◆ What the task asks ◆
Give the material as a numbered list, starting at the line that contains "is (735, 765)." and continuing through the end of the material. Leave out blank lines and pictures.

(Dataset records)

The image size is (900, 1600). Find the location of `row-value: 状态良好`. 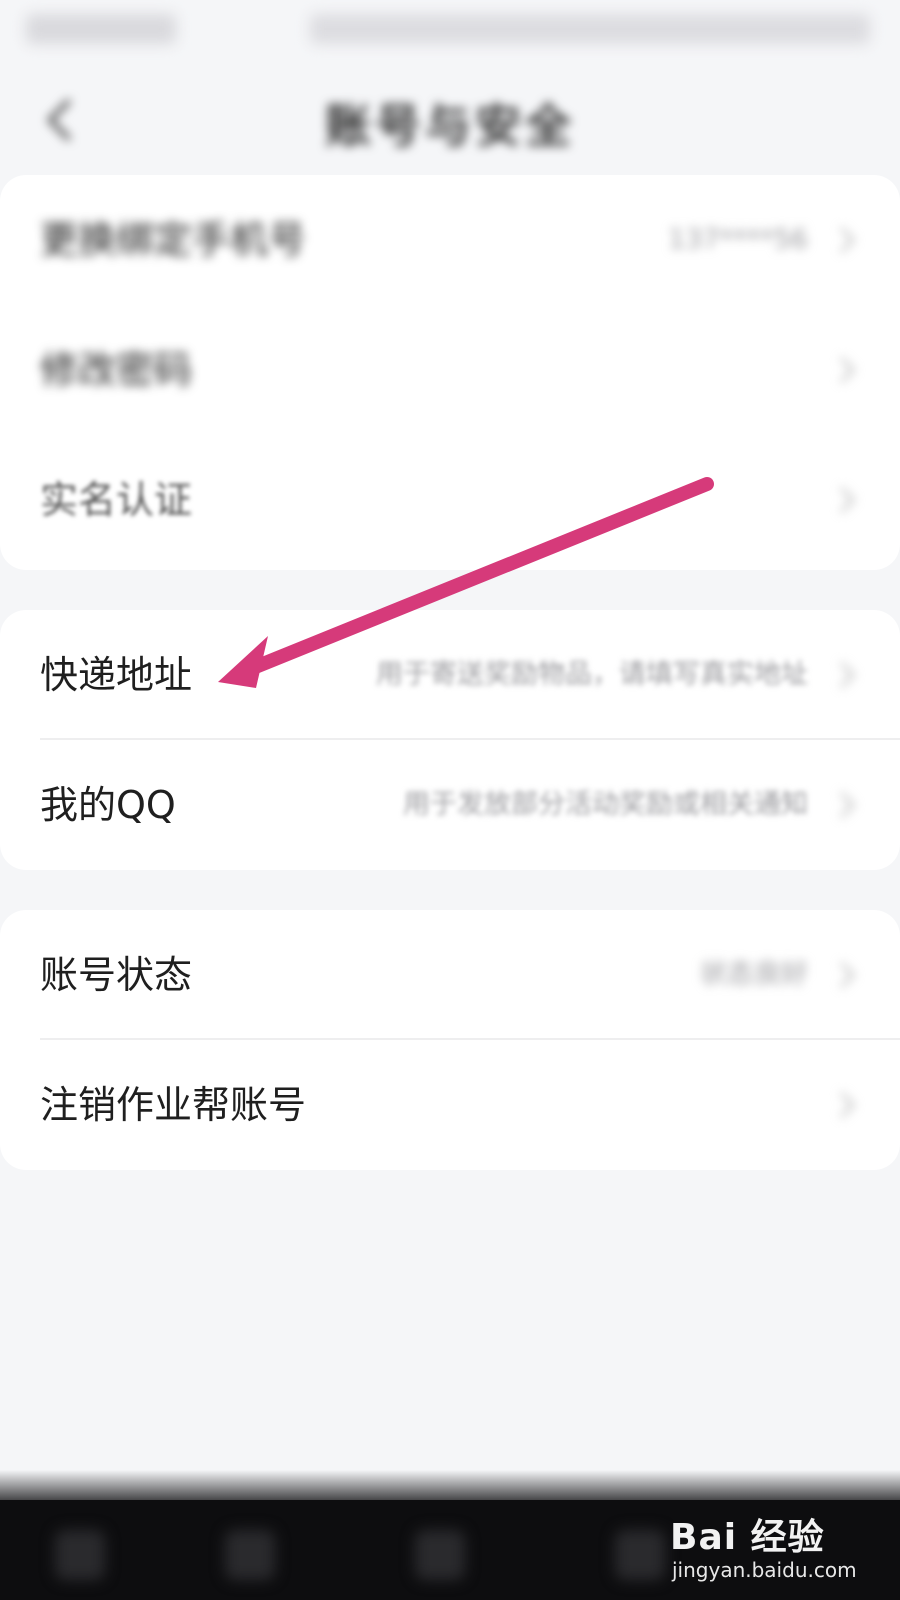

row-value: 状态良好 is located at coordinates (754, 974).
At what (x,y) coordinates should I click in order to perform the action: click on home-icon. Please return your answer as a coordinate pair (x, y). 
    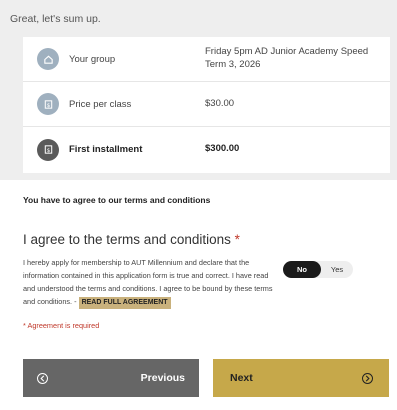
    Looking at the image, I should click on (48, 59).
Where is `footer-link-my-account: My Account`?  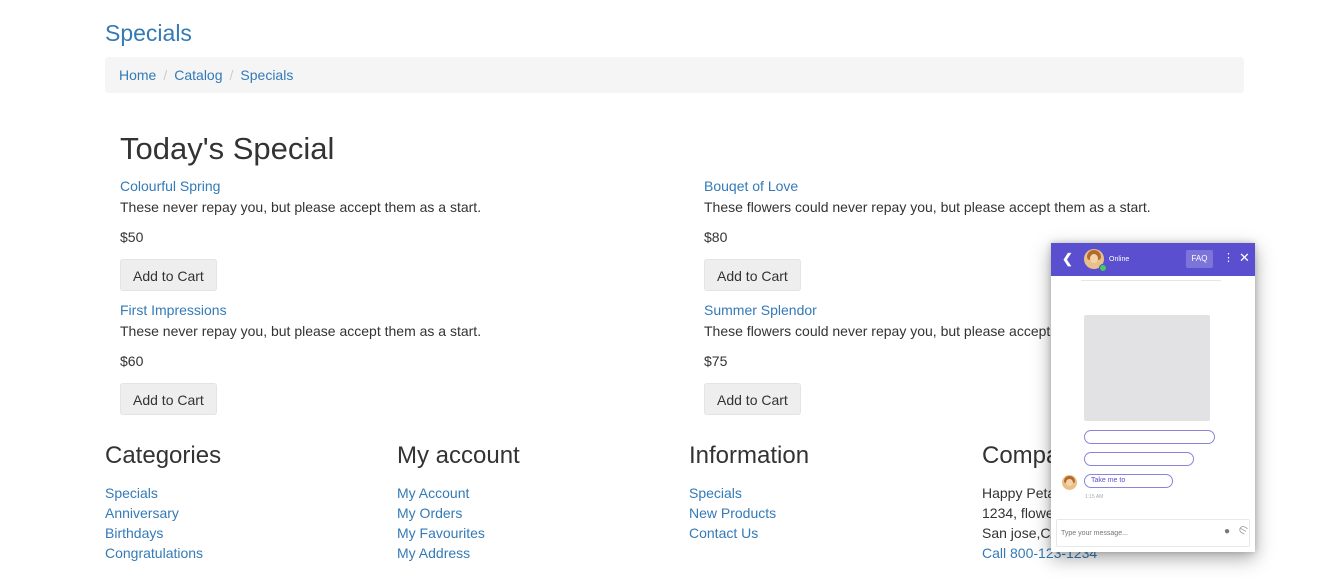 footer-link-my-account: My Account is located at coordinates (433, 493).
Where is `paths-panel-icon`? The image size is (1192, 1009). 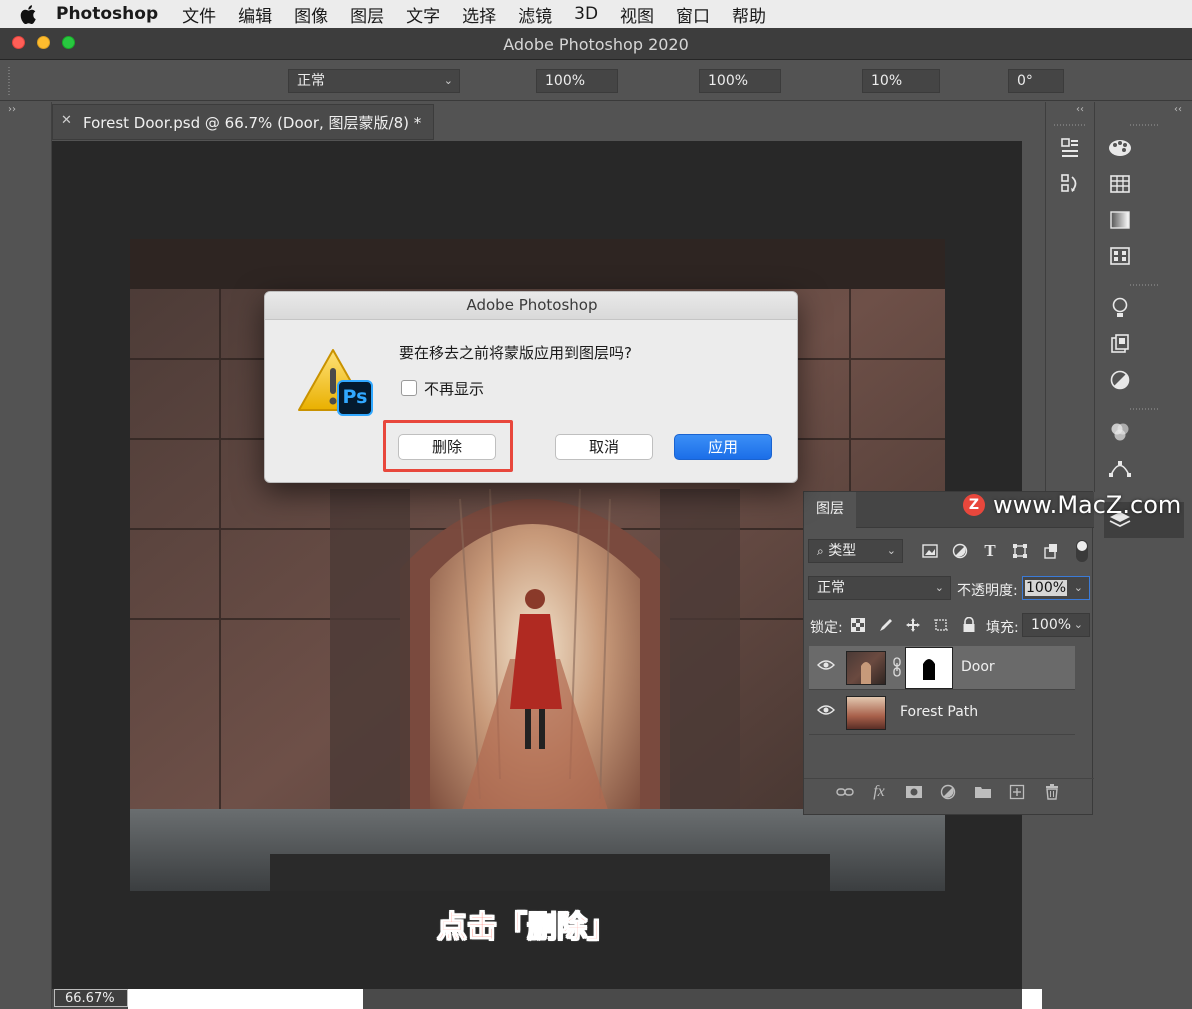 paths-panel-icon is located at coordinates (1120, 468).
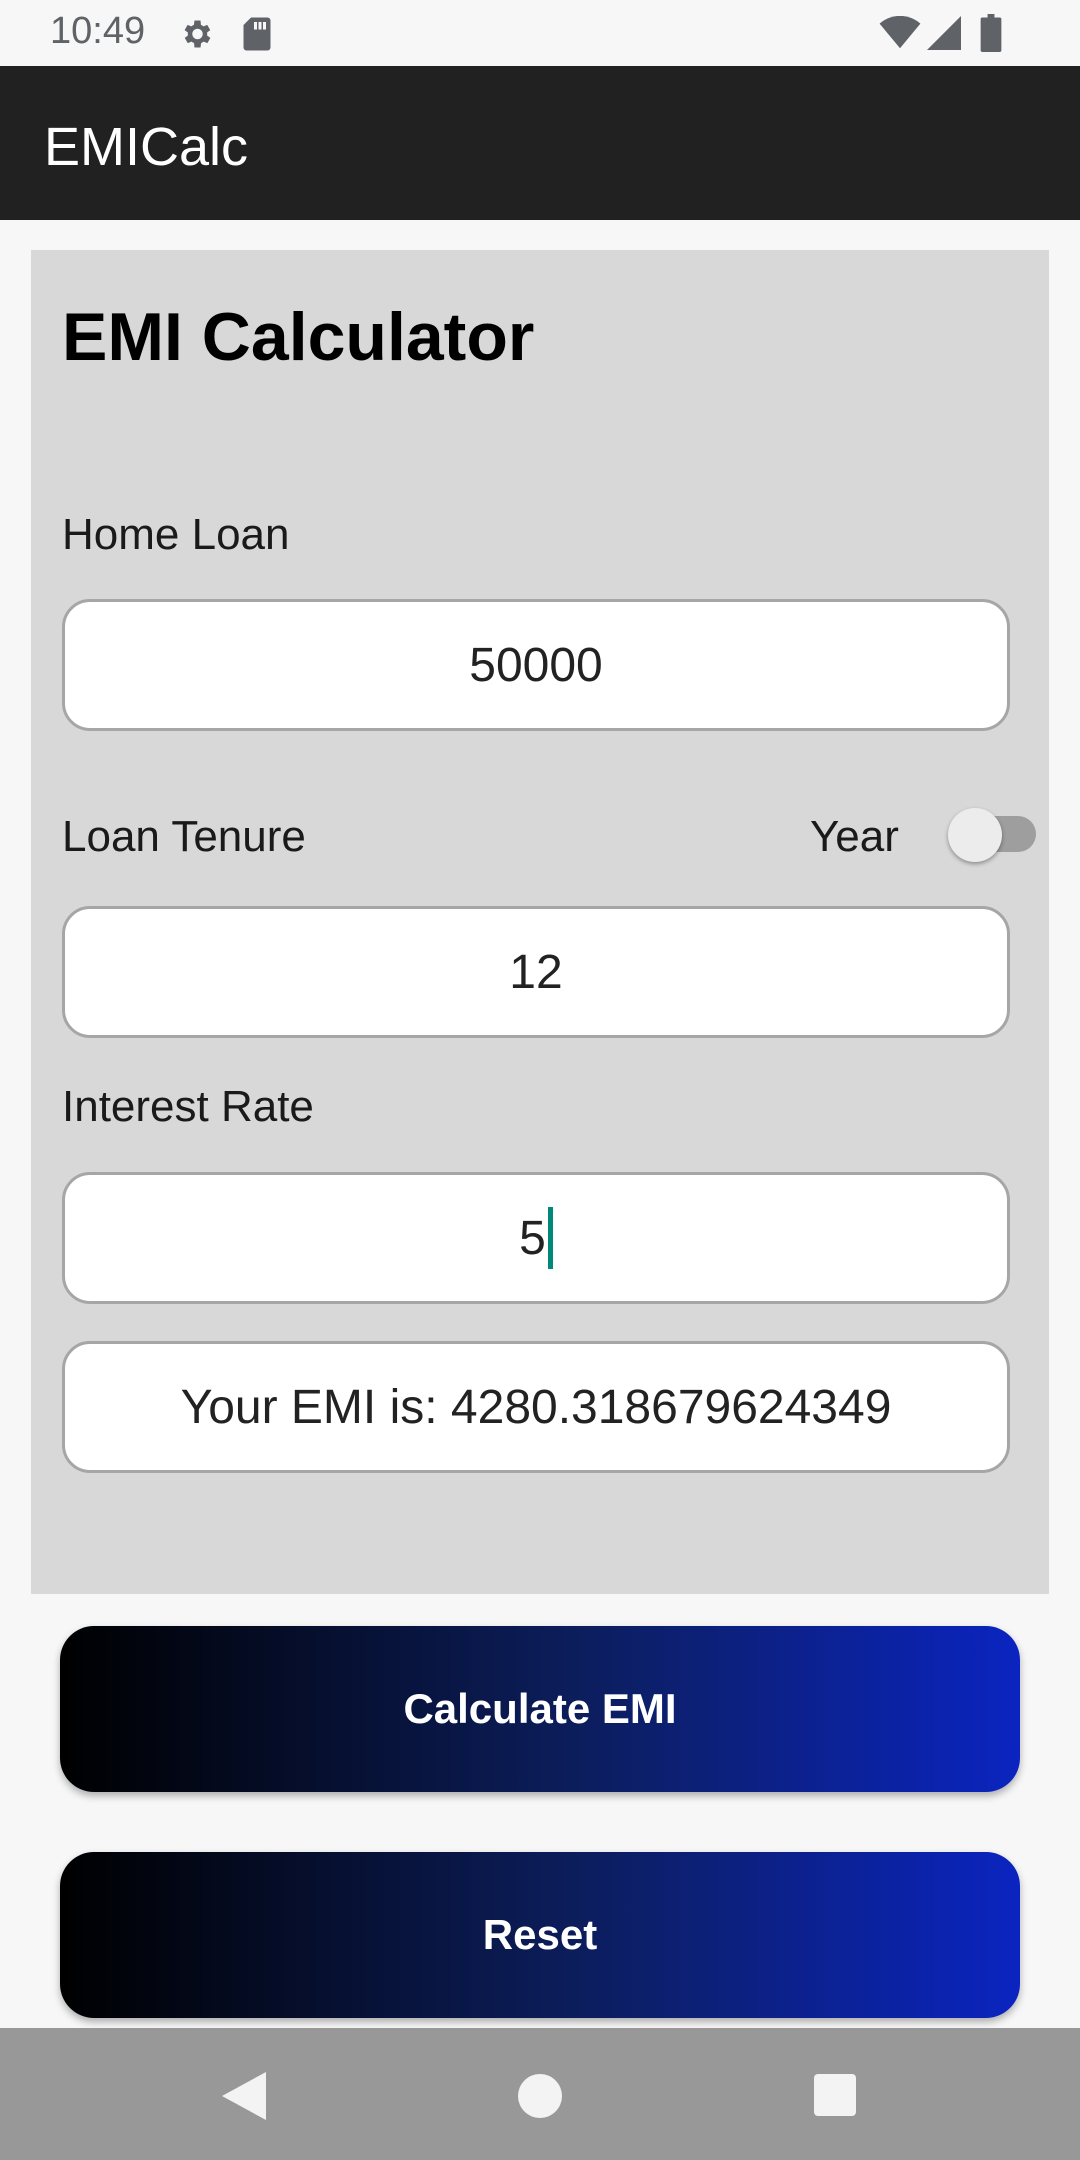  I want to click on app-bar: EMICalc, so click(540, 143).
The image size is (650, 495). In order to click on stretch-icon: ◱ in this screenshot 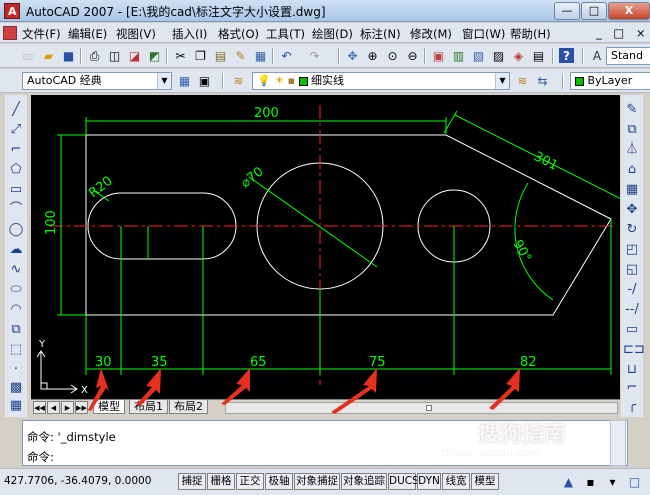, I will do `click(632, 270)`.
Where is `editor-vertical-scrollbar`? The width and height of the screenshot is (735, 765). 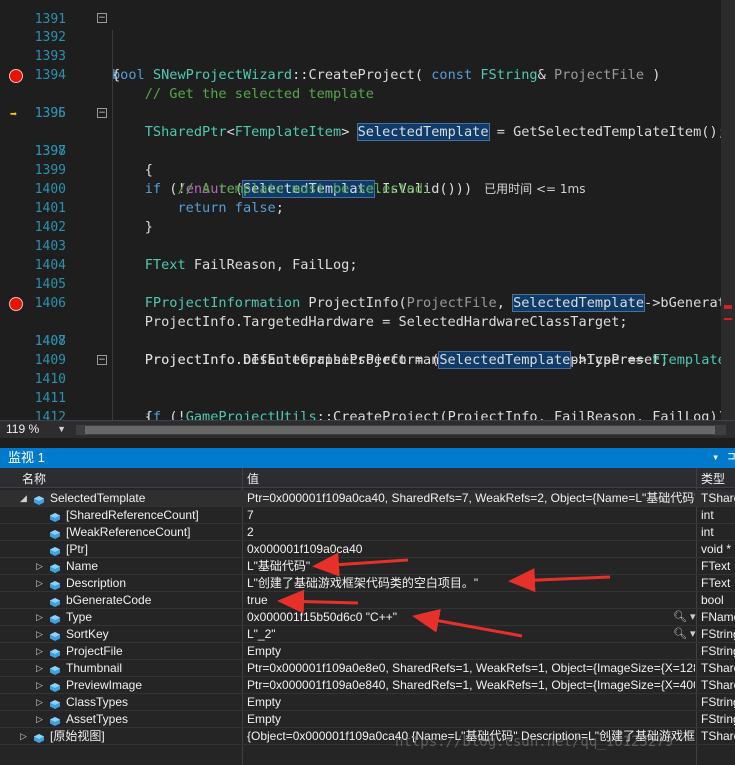
editor-vertical-scrollbar is located at coordinates (728, 210).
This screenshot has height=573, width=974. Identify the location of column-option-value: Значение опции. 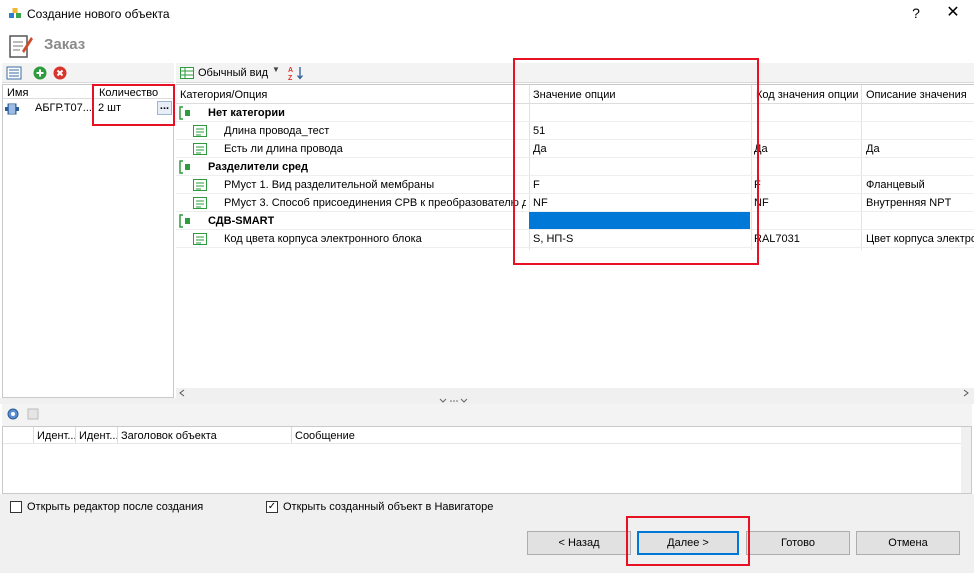
(574, 95).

◆ Written solution ◆
1. Where is `editor-vertical-scrollbar`? The width and height of the screenshot is (735, 765). 
2. editor-vertical-scrollbar is located at coordinates (728, 210).
3. This screenshot has height=573, width=974. Identify the location of column-option-value: Значение опции. 
4. (574, 95).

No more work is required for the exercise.